Upon receipt of a Counter Notification containing the information as outlined in 1 through 4 above, and pursuant to Title 17, United States Code, §512:
- we will promptly provide the Complaining Party with a copy of the Counter Notification;
- we will inform the Complaining Party that we will replace the removed material or cease disabling access to the removed material within ten (10) business days;
- we will replace the removed material or cease disabling access to the removed material not less than ten (10), nor more than fourteen (14) business days following receipt of the Counter Notification, provided our designated agent has not received notice from the Complaining Party that an action has been filed seeking a court order to restrain the Subscriber from engaging in infringing activity relating to the removed material on our network or system.
California Civil Code §1789.3 Compliance
Indemnification and Release
You agree to indemnify and hold harmless Company, its affiliates, subsidiaries, brand licensees, other partners and suppliers and each of their respective officers, directors, employees, shareholders, legal representatives, agents, successors and assigns, from and against any damages, liabilities, costs and expenses (including reasonable attorneys’ and professionals’ fees and litigation costs) that arise out of the posting, content, or transmission of any message, data, material or any other User Content you submit on the Site or any violation of these Terms by you. In the event of any complaint or legal action arising from any message, or any other User Content posted by you, Company reserves the right to reveal your identity and any other information Company may have about you.
Shut-Down of Site
We have the sole right to shut down the Site or any part thereof for any reason at any time without notice or consent. We will have no responsibility or liability for failure to store or delete any content and/or User content submitted to the Site.
These Terms shall be governed by and construed in accordance with the laws of the State of New Jersey. You agree to the exclusive jurisdiction of the courts in Camden County, New Jersey, USA for any disputes, claim or cause of action arising out of, or relating to or in connection with these Terms or your use of this Site, including any disputes relating to the existence or validity of these Terms. You hereby waive any claim that Camden County, New Jersey, is an improper or inconvenient forum under the doctrine of forum non convenience or otherwise.
Your Content Submission for Custom Orders
Murtoo has every right to reject any requests for custom orders if the content contains any threatening, obscene, pornographic, or profane material.
If any provision of these Terms is held to be invalid or unenforceable, then the invalid or unenforceable provision will be replaced by a valid, enforceable provision that most closely matches the intent of the original provision and the remaining provisions shall be enforced.

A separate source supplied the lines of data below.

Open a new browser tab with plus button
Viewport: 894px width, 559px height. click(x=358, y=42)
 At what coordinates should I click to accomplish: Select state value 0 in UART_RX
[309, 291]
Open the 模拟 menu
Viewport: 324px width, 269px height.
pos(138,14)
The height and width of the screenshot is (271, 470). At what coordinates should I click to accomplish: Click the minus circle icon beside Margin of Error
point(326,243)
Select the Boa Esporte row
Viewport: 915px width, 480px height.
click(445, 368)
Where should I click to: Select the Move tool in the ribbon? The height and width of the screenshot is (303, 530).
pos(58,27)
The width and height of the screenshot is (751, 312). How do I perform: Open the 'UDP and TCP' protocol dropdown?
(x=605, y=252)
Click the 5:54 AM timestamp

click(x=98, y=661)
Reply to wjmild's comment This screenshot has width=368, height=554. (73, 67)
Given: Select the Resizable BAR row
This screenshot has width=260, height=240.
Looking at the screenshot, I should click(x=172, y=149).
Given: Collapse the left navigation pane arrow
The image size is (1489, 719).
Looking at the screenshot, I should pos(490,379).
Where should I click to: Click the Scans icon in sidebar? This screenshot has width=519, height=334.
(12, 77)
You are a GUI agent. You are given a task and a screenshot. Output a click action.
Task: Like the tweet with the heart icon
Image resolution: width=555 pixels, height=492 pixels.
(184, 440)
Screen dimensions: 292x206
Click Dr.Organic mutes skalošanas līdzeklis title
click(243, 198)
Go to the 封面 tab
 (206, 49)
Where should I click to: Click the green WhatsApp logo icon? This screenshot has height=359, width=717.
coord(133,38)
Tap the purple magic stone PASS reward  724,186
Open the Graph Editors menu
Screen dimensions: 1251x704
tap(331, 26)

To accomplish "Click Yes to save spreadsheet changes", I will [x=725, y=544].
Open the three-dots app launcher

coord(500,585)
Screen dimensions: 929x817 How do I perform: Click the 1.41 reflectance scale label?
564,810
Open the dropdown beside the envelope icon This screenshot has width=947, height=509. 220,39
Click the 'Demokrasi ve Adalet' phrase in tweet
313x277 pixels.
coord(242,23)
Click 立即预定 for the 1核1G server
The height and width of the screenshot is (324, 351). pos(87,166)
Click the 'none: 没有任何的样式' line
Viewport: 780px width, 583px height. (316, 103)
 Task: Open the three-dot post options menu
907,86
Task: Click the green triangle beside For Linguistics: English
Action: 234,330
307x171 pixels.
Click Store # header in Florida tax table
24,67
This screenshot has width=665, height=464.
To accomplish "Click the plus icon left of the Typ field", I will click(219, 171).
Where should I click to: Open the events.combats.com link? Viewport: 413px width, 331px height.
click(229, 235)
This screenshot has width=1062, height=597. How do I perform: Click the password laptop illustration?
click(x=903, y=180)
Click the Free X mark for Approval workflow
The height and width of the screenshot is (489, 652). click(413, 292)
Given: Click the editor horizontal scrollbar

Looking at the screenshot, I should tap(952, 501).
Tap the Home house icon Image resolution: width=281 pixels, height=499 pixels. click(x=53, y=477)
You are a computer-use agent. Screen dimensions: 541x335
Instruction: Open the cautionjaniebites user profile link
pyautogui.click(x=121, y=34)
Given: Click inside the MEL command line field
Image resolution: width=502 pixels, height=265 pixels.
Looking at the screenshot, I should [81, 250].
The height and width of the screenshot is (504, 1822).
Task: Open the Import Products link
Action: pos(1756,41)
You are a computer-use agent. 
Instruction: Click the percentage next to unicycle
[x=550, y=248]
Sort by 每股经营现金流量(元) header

No failure on the part of Company to enforce any part of these Terms shall constitute a waiver of any of Company’ rights under these Terms, whether for past or future actions on the part of any person. Neither the receipt of any funds by Company nor the reliance of any person on Company’s actions shall be deemed to constitute a waiver of any part of these Terms. Only a specific, written waiver signed by an authorized representative of Company shall have any legal effect whatsoever.